Is it at all possible to execute
iptables --list …. command without being root?
Running it as non-root prints this:
$ iptables --list iptables v1.4.21: can't initialize iptables table `filter': Permission denied (you must be root) Perhaps iptables or your kernel needs to be upgraded.
If you must be root to list iptables, what is the reasoning behind that ? Is there a security concern with viewing the rules ? Is there a resource or service used by
iptables --list that requires root access ?
Obviously, modifying iptables firewall rules requires privileged user. I am asking about viewing them.

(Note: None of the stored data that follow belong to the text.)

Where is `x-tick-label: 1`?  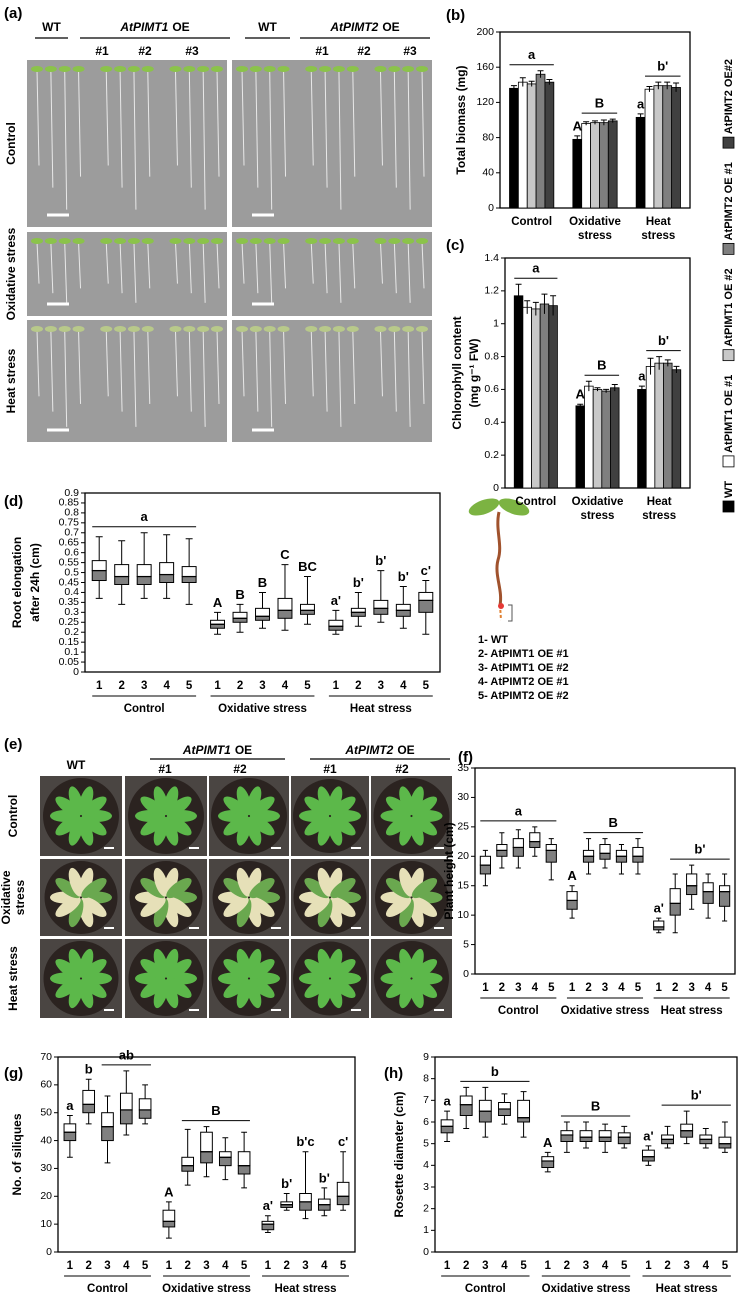
x-tick-label: 1 is located at coordinates (548, 1266).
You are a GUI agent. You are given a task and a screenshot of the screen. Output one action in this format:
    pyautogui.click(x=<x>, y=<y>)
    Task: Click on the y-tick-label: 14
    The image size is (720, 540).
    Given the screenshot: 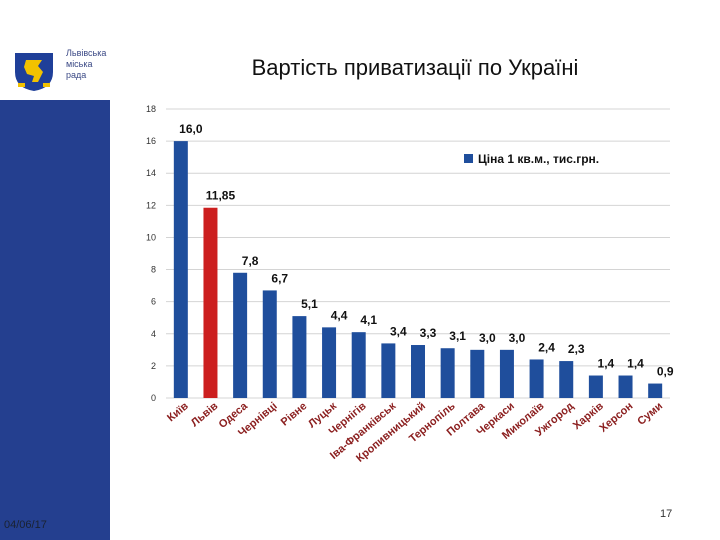 What is the action you would take?
    pyautogui.click(x=151, y=173)
    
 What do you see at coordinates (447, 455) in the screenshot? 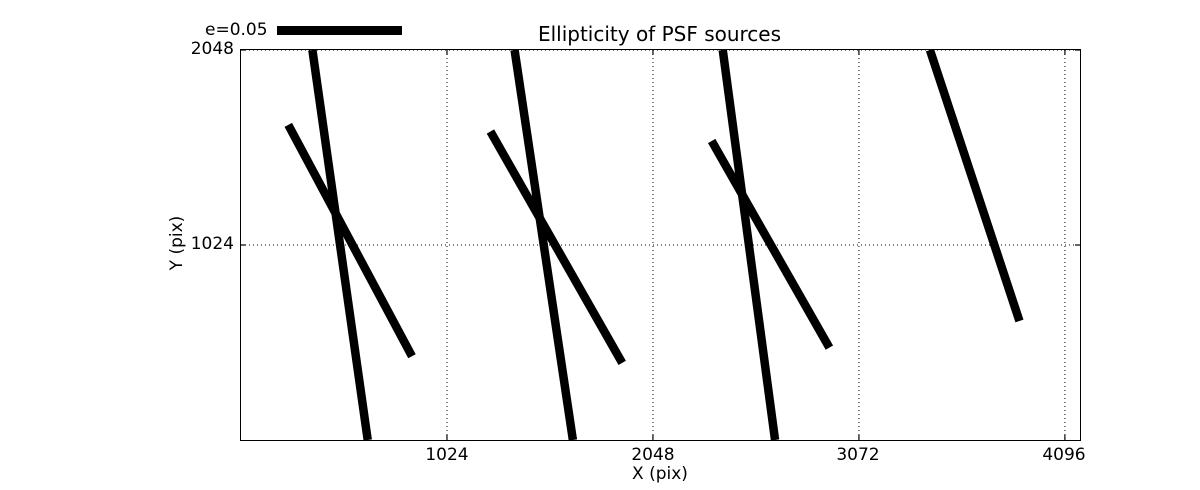
I see `x-tick-label-1024: 1024` at bounding box center [447, 455].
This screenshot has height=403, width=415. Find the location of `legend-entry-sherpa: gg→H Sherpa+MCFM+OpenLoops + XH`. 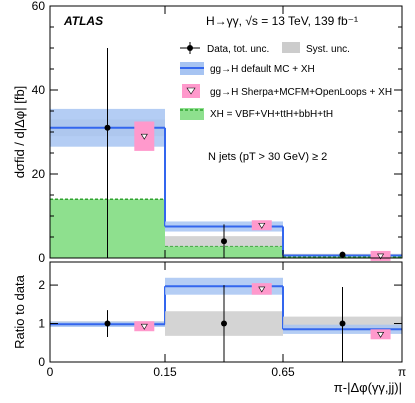

legend-entry-sherpa: gg→H Sherpa+MCFM+OpenLoops + XH is located at coordinates (287, 91).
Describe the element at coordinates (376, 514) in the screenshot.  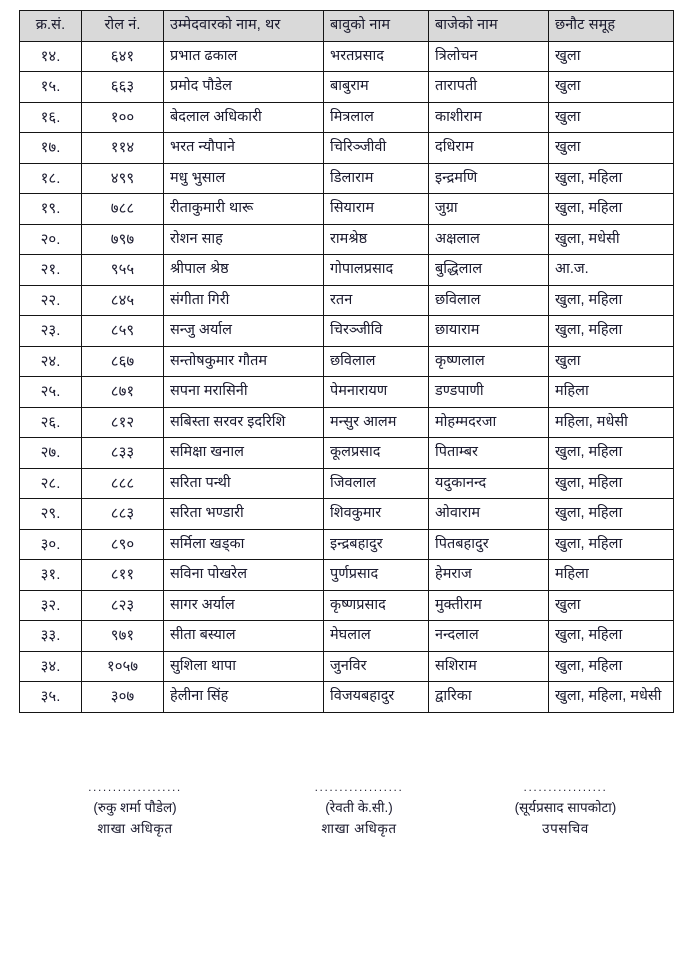
I see `cell-father-name: शिवकुमार` at that location.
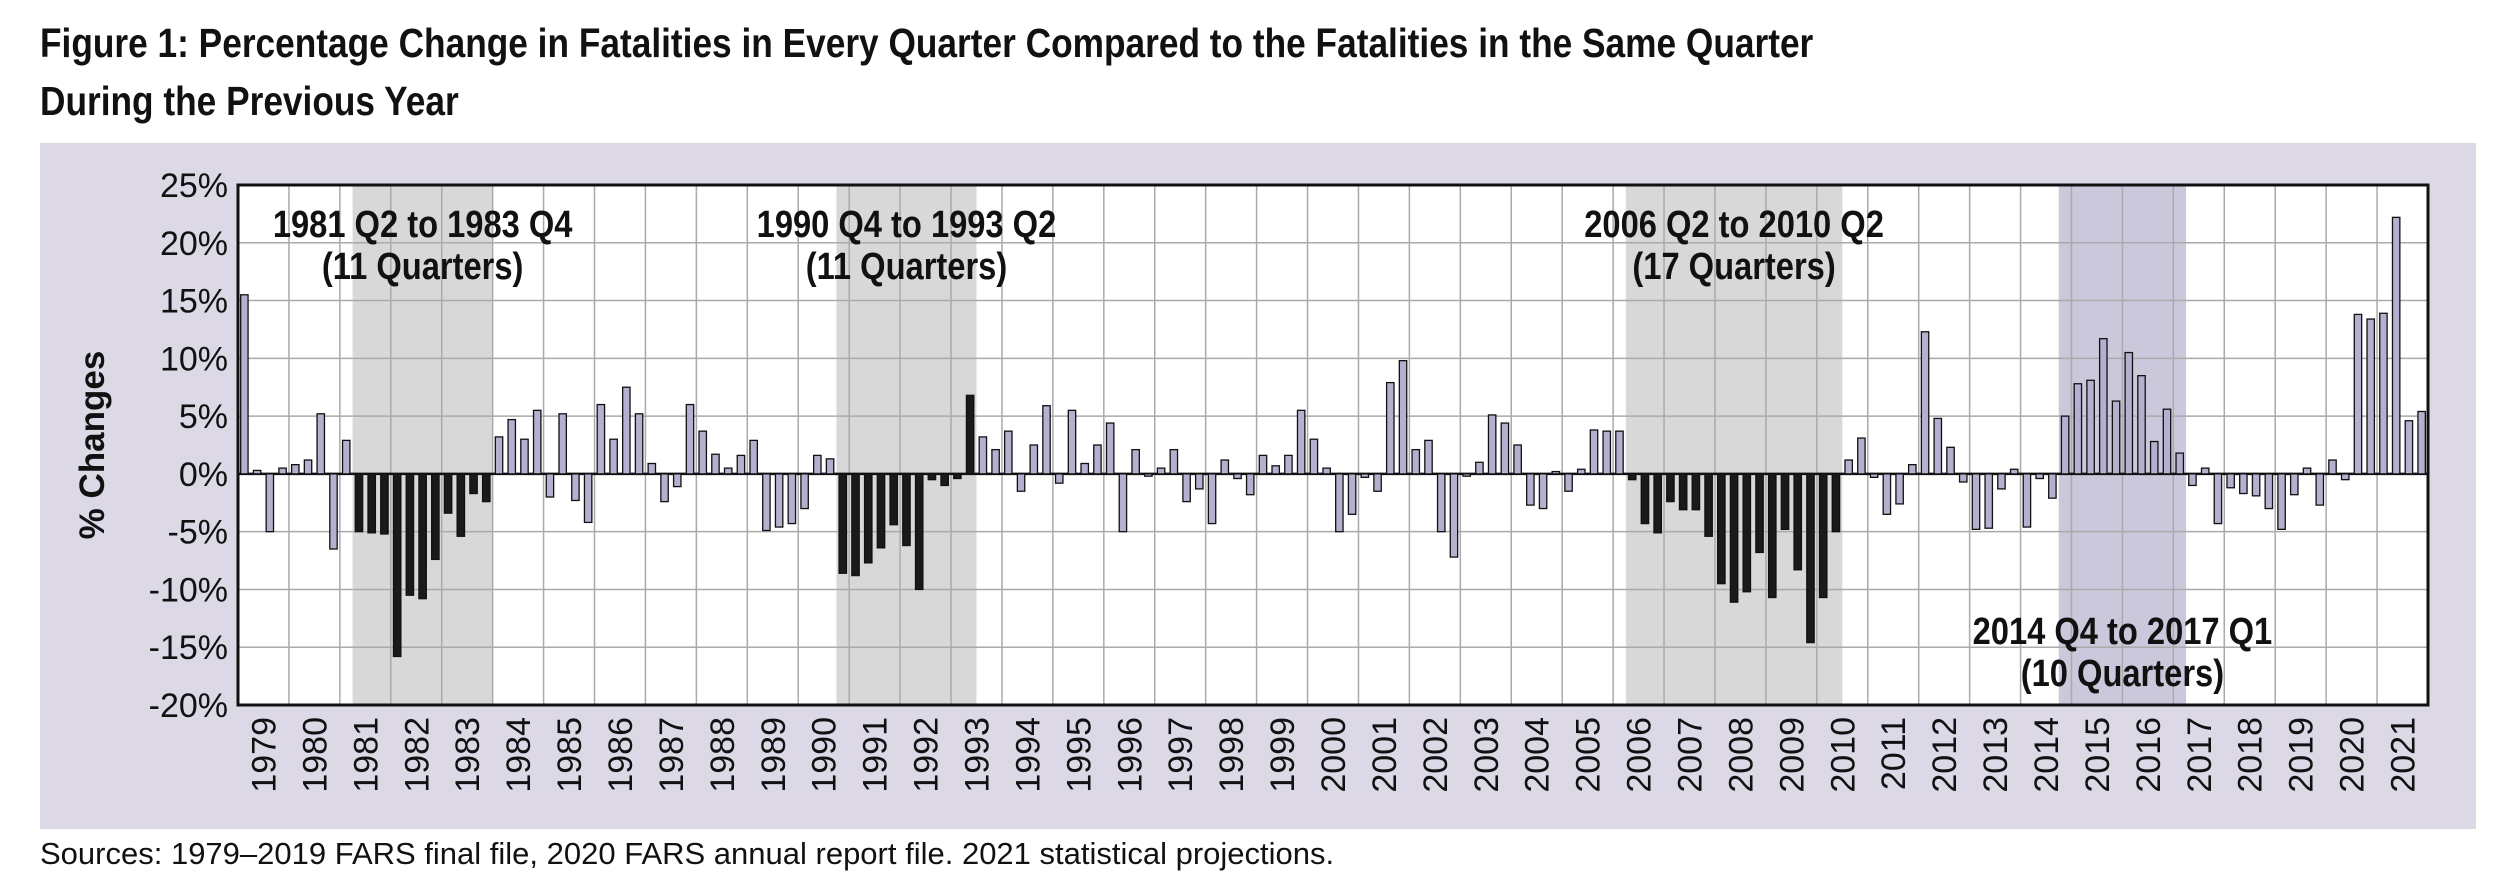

Instead of being root, is there a capability that could permit listing the rules ? Does iptables use netlink to interface with the kernel ? Because netlink documentation mentions that
Only processes with an effective UID of 0 or the CAP_NET_ADMIN capability may send or listen to a netlink multicast group.
Maybe that does not apply to iptables.
I am not sure whether this is the right way of doing it but adding a capability to
iptables does not let me list the rules either:
bash-4.1$ echo $UID 2000 bash-4.1$ getcap /sbin/iptables-multi-1.4.7 /sbin/iptables-multi-1.4.7 = cap_net_admin+ep bash-4.1$ /sbin/iptables-multi-1.4.7 main --list FATAL: Could not load /lib/modules/3.10.0-514.21.1.el7.x86_64/modules.dep: No such file or directory iptables v1.4.7: can't initialize iptables table `filter': Permission denied (you must be root) Perhaps iptables or your kernel needs to be upgraded.